Closed yajo closed 9 years ago
Can you give me your file? Which CPU do you have?
I tested 32 Mb 1M LOC C++ file - Enki refuses to highlight it (to do not consume whole system memory) but search takes less than a second on my not the most powerful i3.
How long was the freeze? If not too long, I'd like to leave as is. Because delay big enough to do not expire between key pressings (i.e. 0.5 sec) will be noticeable by eye even when editing small files (99.9 % of cases).
Can you give me your file?
I'm sorry but not, it's a DB dump with sensitive data.
Which CPU do you have?
Intel® Pentium(R) CPU G645 @ 2.90GHz × 2
I tested 32 Mb 1M LOC C++ file - Enki refuses to highlight it (to do not consume whole system memory) but search takes less than a second on my not the most powerful i3.
My file:
$ wc --lines file.sql
2083 file.sql
$ wc --words file.sql
851272 file.sql
$ wc --chars file.sql
16019317 file.sql
As you can see, there were not too much LOC, but yes many words, because MySQL dumps make looooong lines.
How long was the freeze?
~ 15 sec. For the first letter, ~3 sec. for the second, and almost nothing for the rest.
If not too long, I'd like to leave as is. Because delay big enough to do not expire between key pressings (i.e. 0.5 sec) will be noticeable by eye even when editing small files (99.9 % of cases).
Well instead of a delay I think the point is that the process should be asynchronous and killable.
Imagine: I write "T", then the searching process spawns and the word "Searching" appears on the top. When the process ends, the results display. If in the meanwhile I write the second letter "G", then the previous process gets killed and a new one is spawned, and so on.
This way the current UX in small files would be instant too (spawning and waiting to end should not take more than a couple of milliseconds more, probably you would not even have time to see the word "Searching" in small files) and with big files the UI is not freezed and no resources are wasted in searching something that is not what the user actually needs.
I tried to generate a file similar to yours. 39 MB in 5K LOC, but having less than a second search time.
If you are still having your dump, could you please checkout searchtest
enki branch, try to search something and paste result.
This branch contains a debug print.
Do sudo pip2 install contexttimer
to use the branch.
This is the output:
libpng warning: iCCP: Not recognizing known sRGB profile that has been edited
libpng warning: iCCP: Not recognizing known sRGB profile that has been edited
libpng warning: iCCP: Not recognizing known sRGB profile that has been edited
get text time 1.00135803223e-05 search time 0.282513856888 found 196941 items
get text time 6.91413879395e-06 search time 0.212423086166 found 108 items
get text time 5.00679016113e-06 search time 0.198891878128 found 3 items
get text time 5.96046447754e-06 search time 0.198921918869 found 3 items
Hmm. I see only 300 ms lags here. This is what I precept when searching in my big file. Probably the long lag happens not on search, but on some other action (highlighting results, moving cursor :-/)
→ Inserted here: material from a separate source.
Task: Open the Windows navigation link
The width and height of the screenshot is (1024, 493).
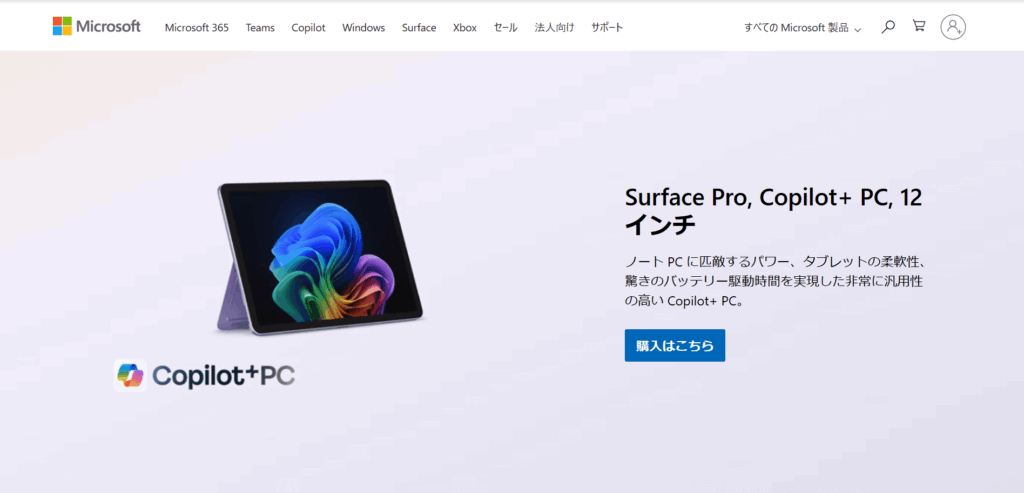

I just did another test. I did not move the cursor. Also, I used a chronometer and it was about 10s for the first letter, and almost nothing for the rest. Maybe you're right and it's in the highlighting process...
Hmm. If the first time is so slow, maybe you could put such a timer here. Qutepart caches text as a Python object, but the first access could be slow.
The first freeze is likely to be caused by long conversion from Qt internal representation to huge Python text object. In this case I can't fix this problem with reasonable effort.
OK, I guess this is a corner case anyway.
Today I opened a DB dump (~16MiB) and I gladly saw Enki handling it with syntax highlihgt at a reasonable speed and RAM.
I had to search for the word "TGSS", so I pressed
Ctrl+F
and typed that.When I typed the "T", Enki hanged for a while searching for all "T" in the document. Following letters gave a similar result (quicker each time I typed more).
Maybe if you set a timeout when searching (like 0.5s or so), Enki would start searching after I typed all characters, and thus it would not get stuck. Another solution could be stopping the search when I type something new in the search box instead of waiting for the results to start again.
I know Enki is no DB dump viewer, but responsiveness is always a Good Thing™.